Defining Basic Writing
Sometimes called “remedial” or “developmental” writing, basic writing (BW) was developed in the 1970s, generally under the constraints of open admissions policies. Basic writing courses are meant to help students come to a basic understanding and familiarity with formal written English. BW students can be categorized two ways: 1) students coming straight from high school, who did not develop a basic competency in formal written English before graduation and who placed below average on a college writing placement test, and 2) non-traditional students who are older than average college freshman and who are coming to college for the first time in order to further their education in the hopes of gaining the skills necessary for better employment and earning more money. These are generally students that may have full-time jobs, come to classes at night, and may have children, and perhaps be a single parent. In some cases non-native and ESL students are also considered basic writers, because of their unfamiliarity with the English language, let alone formal written English (sometimes identified as standard English).

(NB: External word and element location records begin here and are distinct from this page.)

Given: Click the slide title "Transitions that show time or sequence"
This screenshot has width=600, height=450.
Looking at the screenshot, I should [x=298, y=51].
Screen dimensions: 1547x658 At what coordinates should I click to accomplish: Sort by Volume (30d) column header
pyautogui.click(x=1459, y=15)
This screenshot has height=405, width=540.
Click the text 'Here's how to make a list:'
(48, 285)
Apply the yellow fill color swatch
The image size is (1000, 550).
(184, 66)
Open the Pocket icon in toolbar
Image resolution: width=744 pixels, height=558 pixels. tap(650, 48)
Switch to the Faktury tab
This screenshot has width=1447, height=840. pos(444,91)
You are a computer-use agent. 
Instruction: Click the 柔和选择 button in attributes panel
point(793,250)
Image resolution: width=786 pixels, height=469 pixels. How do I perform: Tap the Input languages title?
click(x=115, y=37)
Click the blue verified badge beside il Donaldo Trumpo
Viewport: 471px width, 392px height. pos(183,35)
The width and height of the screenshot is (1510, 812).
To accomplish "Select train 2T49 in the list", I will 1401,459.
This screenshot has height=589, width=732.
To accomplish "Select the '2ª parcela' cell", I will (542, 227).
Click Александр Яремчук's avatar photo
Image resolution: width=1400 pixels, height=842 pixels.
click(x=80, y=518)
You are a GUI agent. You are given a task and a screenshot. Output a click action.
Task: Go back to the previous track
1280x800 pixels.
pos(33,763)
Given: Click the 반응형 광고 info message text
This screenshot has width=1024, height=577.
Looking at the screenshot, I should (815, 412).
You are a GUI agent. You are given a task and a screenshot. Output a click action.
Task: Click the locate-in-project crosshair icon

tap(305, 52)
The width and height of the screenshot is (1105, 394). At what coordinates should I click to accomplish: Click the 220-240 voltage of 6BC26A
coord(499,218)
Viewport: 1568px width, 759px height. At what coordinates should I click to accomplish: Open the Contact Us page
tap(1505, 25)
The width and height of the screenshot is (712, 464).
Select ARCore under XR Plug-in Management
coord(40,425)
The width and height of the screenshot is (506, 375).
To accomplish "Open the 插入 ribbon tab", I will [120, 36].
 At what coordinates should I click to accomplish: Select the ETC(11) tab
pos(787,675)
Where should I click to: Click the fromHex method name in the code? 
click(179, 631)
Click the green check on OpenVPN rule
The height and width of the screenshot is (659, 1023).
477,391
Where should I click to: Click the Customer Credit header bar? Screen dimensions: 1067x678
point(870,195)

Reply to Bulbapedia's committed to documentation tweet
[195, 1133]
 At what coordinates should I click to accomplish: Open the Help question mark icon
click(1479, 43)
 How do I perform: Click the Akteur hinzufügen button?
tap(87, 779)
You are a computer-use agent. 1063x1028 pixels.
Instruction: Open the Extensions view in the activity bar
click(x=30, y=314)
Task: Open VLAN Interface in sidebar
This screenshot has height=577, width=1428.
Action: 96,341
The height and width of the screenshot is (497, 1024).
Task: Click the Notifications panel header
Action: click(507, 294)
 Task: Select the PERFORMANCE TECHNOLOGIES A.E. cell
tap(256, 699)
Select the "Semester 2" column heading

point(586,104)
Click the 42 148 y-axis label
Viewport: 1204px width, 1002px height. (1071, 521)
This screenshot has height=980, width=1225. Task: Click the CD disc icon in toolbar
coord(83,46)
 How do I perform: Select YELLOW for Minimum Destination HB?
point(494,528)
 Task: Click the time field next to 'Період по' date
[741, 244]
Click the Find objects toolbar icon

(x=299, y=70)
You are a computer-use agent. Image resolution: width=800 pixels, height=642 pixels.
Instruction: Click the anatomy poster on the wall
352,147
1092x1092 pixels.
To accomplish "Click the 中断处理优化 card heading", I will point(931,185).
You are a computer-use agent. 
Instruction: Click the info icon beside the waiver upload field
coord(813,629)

BW students are usually characterized by a lack of understanding of the rules of formal written English which may manifest itself in non-traditional syntax, grammar, spelling, punctuation, usage, mechanics, organization, and clarity. Mina Shaughnessy, a pioneer in the field of basic writing, characterized basic writers as “those that had been left so far behind the others in their formal education that they appeared to have little chance of catching up, students whose difficulty with the written language seemed of a different order from those of the other groups, as if they had come, you might say, from a different country, or at least through different schools, where even modest standards of high-school literacy had not been met." However, BW is also a relative term. What might be considered freshman-level writing at one university might be characterized as basic writing at another, or even advanced writing at another, depending on the ability of the general student population and university standards.
Basic Writing is also a field of study. The research in the field probes into the concerns of teachers and students on the academic margins. Deborah Mutnick explains about Basic Writing:
“It signifies struggles for inclusion, diversity and equal opportunity; debates over standards and linguistic hegemony; the exploitation of faculty and staff on the academic margins; and the policies that opened and not threatened to close higher education’s doors to masses of people. It has played a key role not only in providing opportunities for research on adult literacy but also in illuminating the politics of writing in terms of race, class, ethnicity, and other social structures that would have remained invisible in the mostly white, middle –class classrooms that have traditionally constituted the “mainstream.”